Would you please copy every line from the records that contains the word "agent"?

Stored items

_ _ _

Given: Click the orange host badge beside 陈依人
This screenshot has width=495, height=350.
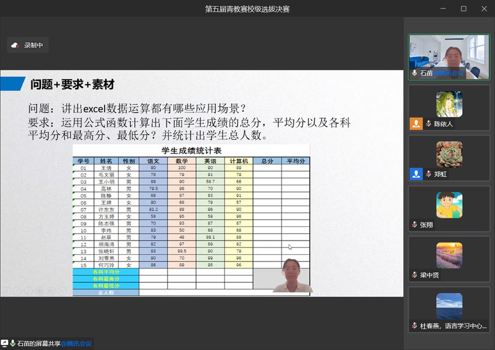Looking at the screenshot, I should point(416,124).
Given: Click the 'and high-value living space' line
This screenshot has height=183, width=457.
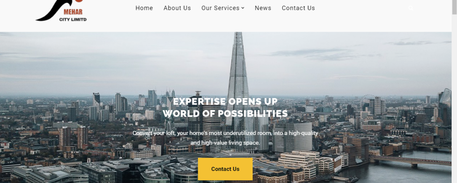Looking at the screenshot, I should tap(225, 143).
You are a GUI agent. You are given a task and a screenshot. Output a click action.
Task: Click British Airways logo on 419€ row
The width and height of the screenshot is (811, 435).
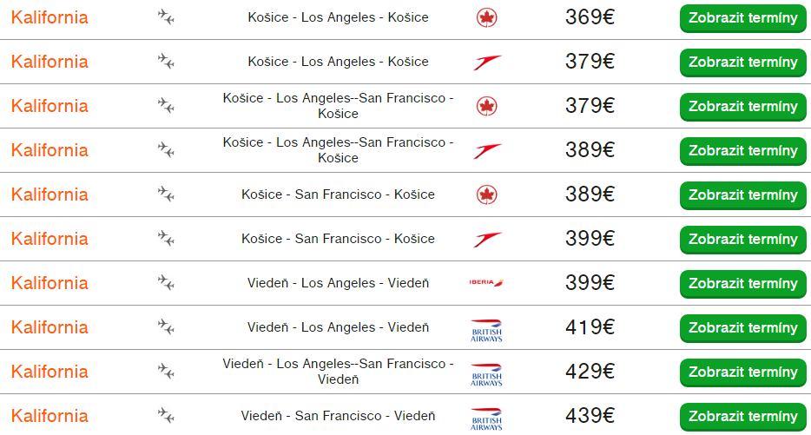click(486, 331)
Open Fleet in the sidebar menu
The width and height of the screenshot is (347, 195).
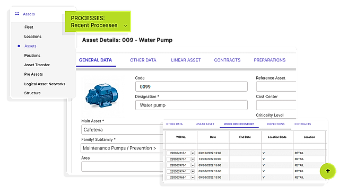[29, 27]
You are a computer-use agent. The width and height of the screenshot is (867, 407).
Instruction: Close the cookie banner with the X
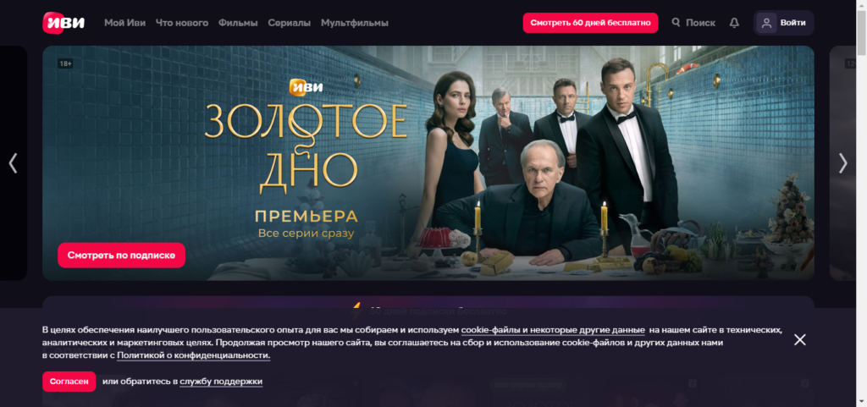tap(799, 339)
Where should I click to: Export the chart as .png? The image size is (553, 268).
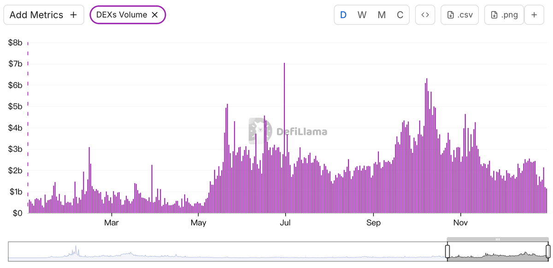click(x=504, y=14)
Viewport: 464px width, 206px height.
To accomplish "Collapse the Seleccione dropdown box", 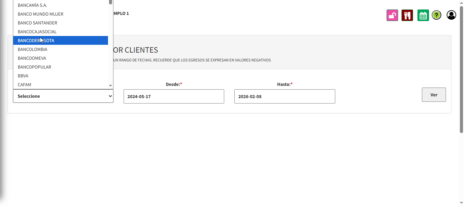I will tap(63, 96).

_ _ _

Task output:
You are a GUI agent. You are given a task and a screenshot. Output a click action.
You are a computer-use agent. The width and height of the screenshot is (867, 407).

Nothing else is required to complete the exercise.